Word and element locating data
>> begin
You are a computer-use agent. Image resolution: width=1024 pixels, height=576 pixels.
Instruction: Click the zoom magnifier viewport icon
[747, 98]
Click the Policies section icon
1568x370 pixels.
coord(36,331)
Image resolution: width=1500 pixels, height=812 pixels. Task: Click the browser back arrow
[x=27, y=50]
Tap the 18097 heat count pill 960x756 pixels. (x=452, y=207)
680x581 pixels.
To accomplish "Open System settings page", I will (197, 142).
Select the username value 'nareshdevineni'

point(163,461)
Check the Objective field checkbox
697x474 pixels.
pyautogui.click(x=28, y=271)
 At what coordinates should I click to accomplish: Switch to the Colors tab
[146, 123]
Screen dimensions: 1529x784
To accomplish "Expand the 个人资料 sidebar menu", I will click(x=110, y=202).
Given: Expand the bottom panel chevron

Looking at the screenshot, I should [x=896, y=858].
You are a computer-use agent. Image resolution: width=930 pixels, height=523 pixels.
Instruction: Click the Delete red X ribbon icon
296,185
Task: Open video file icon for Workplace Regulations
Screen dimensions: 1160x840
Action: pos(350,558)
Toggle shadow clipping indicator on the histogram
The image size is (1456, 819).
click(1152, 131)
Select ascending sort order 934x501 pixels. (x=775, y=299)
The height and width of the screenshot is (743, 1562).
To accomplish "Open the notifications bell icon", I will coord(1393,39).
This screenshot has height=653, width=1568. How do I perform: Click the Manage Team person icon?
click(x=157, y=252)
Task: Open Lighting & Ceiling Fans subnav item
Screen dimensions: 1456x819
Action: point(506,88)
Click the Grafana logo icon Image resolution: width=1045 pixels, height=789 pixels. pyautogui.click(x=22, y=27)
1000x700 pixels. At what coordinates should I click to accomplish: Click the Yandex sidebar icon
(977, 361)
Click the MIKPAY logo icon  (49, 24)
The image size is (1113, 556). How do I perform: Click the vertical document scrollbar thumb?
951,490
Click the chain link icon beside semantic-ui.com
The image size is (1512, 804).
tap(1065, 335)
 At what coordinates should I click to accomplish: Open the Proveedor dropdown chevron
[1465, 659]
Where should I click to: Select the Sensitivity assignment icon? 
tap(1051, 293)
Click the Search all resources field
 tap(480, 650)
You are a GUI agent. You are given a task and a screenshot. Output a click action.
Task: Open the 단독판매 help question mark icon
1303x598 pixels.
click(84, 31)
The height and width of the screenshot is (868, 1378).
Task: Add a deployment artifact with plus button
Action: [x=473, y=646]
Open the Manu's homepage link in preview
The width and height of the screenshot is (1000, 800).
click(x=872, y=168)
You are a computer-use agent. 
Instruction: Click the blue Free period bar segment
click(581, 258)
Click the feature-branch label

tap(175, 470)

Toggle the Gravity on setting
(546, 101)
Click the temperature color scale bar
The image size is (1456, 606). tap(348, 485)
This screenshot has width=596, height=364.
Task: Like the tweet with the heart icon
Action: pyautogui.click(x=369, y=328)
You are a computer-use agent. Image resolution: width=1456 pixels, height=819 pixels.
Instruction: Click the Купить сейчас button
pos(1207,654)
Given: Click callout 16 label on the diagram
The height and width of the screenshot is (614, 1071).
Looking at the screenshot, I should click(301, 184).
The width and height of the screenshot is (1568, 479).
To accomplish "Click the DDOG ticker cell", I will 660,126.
>> end
- _What is required_
Starting at the beginning of the listing and ending at the line that contains "coord(36,331)", change "magnifier" to "magnifying glass" and write out those lines with nothing else altered.

- _Response_
You are a computer-use agent. Image resolution: width=1024 pixels, height=576 pixels.
Instruction: Click the zoom magnifying glass viewport icon
[747, 98]
Click the Policies section icon
1568x370 pixels.
coord(36,331)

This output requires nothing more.